La partie « commentaire » proprement dite propose un découpage du texte en sections (« Sidon », « L’ekphrasis d’Europe », « Entrée en scène de Clitophon », etc.), pour lesquelles des indications d’ensemble sont données (tonalité générale, enjeux dans le scénario,  aspects narratologiques, intertextes) en préambule aux remarques ligne à ligne. Celles-ci sont d’une acuité à laquelle il n’est pas possible de rendre justice ici. Tout en prolongeant les axes d’analyse évoqués ci-dessus, elles fournissent au lecteur toute sorte d’informations : spécificités syntaxiques ou lexicales du grec d’Achille Tatius (et des prosateurs d’époque impériale), précisions historiques ou encyclopédiques (sur les rituels et les realia tyriens par exemple), arrière-plan botanique, zoologique ou géographique des mirabilia évoqués en 1, 16-19 et 2, 14, et bien sûr maintes lectures suggestives de tel ou tel passage particulier.

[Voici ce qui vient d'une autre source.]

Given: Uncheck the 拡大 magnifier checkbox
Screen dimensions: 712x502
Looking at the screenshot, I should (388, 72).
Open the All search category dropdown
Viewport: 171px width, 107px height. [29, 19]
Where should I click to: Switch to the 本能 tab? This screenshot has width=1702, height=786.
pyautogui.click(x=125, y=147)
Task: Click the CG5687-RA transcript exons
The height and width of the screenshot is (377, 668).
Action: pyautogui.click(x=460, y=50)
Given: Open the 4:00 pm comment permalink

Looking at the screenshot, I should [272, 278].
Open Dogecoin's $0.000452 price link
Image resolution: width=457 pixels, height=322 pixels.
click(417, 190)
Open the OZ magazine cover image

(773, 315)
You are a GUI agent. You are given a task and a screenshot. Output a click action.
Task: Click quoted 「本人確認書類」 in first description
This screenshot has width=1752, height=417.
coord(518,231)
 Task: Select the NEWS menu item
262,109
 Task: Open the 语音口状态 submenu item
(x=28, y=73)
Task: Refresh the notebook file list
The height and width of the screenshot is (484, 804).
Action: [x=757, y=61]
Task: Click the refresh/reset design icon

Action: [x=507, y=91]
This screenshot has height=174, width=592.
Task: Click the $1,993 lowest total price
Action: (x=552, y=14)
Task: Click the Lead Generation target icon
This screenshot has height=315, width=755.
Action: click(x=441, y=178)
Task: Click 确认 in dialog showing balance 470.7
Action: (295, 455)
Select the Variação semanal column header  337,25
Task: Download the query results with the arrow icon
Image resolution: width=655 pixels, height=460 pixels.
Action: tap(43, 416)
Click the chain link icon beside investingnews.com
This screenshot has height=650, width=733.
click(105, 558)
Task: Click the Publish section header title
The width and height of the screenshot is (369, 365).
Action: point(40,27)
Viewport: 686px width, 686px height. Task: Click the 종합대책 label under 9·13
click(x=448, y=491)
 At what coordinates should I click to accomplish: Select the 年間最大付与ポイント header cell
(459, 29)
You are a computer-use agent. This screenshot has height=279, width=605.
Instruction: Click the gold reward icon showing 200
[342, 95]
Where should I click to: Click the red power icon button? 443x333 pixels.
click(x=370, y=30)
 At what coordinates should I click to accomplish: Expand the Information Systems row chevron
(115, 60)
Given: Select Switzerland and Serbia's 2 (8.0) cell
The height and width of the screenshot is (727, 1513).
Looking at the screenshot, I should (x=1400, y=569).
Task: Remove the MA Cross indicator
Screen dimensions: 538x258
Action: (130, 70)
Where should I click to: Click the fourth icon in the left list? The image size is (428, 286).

Le livre est impeccable dans sa réalisation matérielle.[5] Pour la section « Texte », on peut juste regretter que les numéros courants de livres/chapitres ne soient pas indiqués dans le haut de page, ce qui n’aide pas à se repérer facilement quand on recherche un passage en particulier. Globalement, l’ouvrage est une réussite indiscutable ; il sera utile aussi bien aux étudiants abordant pour la première fois Leucippé et Clitophon qu’aux spécialistes, qui y apprendront beaucoup, quelle que soit leur familiarité avec le roman.

Notes

[1] Schmedt, H., 2019 Antonius Diogenes. “Die Unglaublichen Dinge Jenseits Von Thule”: Edition, Übersetzung, Kommentar, Boston, De Gruyter ; Baumbach, M. & M. Sanz Morales, 2021 Chariton von Aphrodisias: ‚Kallirhoe‘. Kommentar zu den Büchern I–IV, Heidelberg, Universitätsverlag Winter.

[2] v. BMCR 2020.05.30.

[3] Les analyses de P. Ricœur sur la tension inhérente au verbe être dans l’énoncé métaphorique (La métaphore vive, Paris, 1975, p. 310-312) s’appliquent très bien à Achille Tatius.

[4] Il. 4, 141-2, par exemple, cité en 1, 4, 3, l’est aussi par Plutarque, Lucien, Maxime de Tyr, Héliodore ; Anacr. fr. 31, 2 PMG (1, 6, 1) est cité par Oppien et Philostrate ; la théorie de Pausanias sur les deux Aphrodite (Pl. Symp. 180d-e, cf. 2, 36, 2) est évoquée par Plutarque et Lucien, etc.

[5]  Je n’ai rencontré qu’une poignée de coquilles. P. 23: to conclude that L. is solely the result of projection on Clitophon’s part (non: on Achilles’ part); p. 147: Xen.’s story of the death of Hyperanthes (non : of the death of Hippothous and Hyperanthes); p. 153: dans la liste des diphtongues iotacisées lire ει (non αι) ; p. 176 : where visible and intelligible things (non : visible and intelligent things).